Un tempo gli architetti, per disegnare un progetto, usavano carta e matita. Gli edifici venivano ideati attraverso decine e decine di bozze e schizzi, poi convogliati nella versione definitiva, che doveva rispettare i dettami precisi della geometria descrittiva.

Da anni, però, abbiamo detto addio a matita, squadra, normografo, tecnigrafo, squadra e compasso. Oggi, infatti, questa metodologia lavorativa è stata soppiantata dai computer sui cui, attraverso sofisticati e costosi programmi di grafica, viene svolto tutto il lavoro.

Per ricordare il tempo in cui il disegno architettonico era una vera e propria forma d’arte, a Berlino inaugura martedì 4 giugno il Museum für Architekturzeichnung, “museo per il disegno architettonico”, finanziato dalla Tchoban Foundation, guidata dall’architetto russo Sergei Tchoban, che ha ideato in prima persona l’edificio che ospita oggi il museo.

“Il primo scopo del museo è quello di risvegliare interesse nel disegno architettonico; il secondo, suscitare una consapevolezza pubblica sull’importanza artistica di questi progetti, che portano la firma importanti architetti internazionali attivi tra il ventesimo e il ventunesimo secolo”.

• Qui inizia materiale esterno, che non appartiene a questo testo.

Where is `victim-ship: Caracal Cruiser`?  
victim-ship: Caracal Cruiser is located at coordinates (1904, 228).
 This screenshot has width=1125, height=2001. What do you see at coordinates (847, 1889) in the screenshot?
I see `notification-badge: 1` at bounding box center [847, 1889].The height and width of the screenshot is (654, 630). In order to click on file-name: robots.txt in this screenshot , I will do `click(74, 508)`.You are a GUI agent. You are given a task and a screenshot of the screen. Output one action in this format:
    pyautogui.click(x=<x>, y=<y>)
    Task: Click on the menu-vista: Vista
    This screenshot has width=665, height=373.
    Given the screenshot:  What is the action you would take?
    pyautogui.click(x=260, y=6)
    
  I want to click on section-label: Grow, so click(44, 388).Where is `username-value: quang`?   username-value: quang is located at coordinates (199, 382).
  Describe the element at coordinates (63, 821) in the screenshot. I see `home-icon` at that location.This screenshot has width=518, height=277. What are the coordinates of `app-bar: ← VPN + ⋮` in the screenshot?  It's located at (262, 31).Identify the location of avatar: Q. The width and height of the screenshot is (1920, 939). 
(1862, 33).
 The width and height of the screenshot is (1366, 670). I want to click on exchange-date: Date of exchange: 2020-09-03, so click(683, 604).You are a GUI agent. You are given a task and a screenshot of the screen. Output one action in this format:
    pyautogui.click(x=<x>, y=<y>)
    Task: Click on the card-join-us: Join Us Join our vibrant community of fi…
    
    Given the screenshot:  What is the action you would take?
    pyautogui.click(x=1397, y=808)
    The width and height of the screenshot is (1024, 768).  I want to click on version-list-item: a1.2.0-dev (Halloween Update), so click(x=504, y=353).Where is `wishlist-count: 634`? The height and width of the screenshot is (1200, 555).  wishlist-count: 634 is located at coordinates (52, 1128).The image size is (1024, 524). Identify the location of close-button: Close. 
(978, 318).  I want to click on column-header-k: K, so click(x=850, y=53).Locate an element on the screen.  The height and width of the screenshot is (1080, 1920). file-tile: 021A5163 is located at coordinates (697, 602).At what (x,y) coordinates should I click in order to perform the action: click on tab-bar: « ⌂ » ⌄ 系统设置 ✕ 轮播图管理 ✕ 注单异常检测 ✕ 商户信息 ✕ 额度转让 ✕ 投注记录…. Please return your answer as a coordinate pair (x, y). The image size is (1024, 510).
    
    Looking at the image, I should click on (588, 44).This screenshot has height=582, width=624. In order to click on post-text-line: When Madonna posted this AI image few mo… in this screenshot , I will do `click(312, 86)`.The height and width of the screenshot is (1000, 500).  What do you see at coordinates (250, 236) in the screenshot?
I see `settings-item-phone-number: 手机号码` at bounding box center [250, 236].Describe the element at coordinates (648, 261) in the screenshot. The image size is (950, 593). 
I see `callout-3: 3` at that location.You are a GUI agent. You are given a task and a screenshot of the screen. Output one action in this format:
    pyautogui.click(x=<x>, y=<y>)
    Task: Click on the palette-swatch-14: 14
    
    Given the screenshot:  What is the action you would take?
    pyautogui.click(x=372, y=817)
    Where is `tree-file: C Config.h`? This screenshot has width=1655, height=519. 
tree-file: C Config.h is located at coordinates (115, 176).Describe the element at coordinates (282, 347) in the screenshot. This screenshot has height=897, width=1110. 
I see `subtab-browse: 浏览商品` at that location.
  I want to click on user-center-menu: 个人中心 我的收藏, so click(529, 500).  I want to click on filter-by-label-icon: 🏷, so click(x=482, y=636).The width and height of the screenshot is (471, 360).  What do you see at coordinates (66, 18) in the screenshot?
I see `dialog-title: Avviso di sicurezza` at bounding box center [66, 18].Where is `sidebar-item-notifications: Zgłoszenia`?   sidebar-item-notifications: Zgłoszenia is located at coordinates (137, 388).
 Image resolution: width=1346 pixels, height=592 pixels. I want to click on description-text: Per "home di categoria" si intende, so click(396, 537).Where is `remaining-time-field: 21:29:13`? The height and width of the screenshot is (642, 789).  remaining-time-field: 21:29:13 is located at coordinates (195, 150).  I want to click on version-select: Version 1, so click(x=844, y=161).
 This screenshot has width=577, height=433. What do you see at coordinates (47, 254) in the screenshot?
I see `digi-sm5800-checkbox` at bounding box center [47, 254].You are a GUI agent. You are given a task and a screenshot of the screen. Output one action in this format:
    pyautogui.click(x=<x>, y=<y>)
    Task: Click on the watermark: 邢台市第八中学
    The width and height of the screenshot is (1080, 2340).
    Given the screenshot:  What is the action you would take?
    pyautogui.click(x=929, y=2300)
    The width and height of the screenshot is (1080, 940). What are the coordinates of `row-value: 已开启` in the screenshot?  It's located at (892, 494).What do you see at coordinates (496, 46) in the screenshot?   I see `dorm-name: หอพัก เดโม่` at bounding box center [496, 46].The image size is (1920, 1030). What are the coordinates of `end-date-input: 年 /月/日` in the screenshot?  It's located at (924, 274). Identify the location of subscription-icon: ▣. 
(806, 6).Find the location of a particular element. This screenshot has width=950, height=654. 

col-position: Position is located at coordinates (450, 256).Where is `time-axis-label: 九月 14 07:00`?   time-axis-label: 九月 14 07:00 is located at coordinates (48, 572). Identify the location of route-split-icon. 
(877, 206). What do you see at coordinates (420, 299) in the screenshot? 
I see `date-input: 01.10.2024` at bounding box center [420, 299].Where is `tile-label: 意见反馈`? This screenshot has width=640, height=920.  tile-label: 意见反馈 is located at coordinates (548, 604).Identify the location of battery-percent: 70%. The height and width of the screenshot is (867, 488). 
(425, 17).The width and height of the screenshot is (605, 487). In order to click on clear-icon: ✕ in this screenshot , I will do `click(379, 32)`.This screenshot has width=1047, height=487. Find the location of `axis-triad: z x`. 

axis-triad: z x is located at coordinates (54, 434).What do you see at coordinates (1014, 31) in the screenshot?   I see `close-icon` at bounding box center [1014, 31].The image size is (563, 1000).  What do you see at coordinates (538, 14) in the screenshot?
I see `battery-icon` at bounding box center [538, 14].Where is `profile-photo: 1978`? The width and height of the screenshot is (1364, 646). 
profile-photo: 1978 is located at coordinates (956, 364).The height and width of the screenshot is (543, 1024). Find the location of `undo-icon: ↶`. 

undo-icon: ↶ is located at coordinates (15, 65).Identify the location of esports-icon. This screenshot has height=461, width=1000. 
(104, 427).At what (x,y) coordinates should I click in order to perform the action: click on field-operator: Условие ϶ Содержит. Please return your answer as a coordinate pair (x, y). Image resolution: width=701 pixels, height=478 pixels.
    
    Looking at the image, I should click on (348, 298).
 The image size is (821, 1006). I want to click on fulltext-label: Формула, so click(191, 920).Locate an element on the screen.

Il Museum für Architekturzeichnung si trova in Christinenstraße 18, all’ingresso del complesso Pfefferberg, una vecchia birreria di Prenzlauerberg divenuta centro culturale. L’edifico è composto di diversi blocchi di cemento non allineati tra loro: al piano terra ci sono l’ingresso e lo shop; il primo e il secondo piano sono dedicati alle mostre, mentre il terzo ospita un archivio, e il quarto una terrazza panoramica destinata a conferenze, feste ed eventi.

Della superficie totale, circa 450 metri quadri, 200 saranno utilizzati per le esposizioni. Il biglietto di ingresso costerà 5 euro, 3 il ridotto. Per tutte le informazioni, potete consultare il sito ufficiale del museo.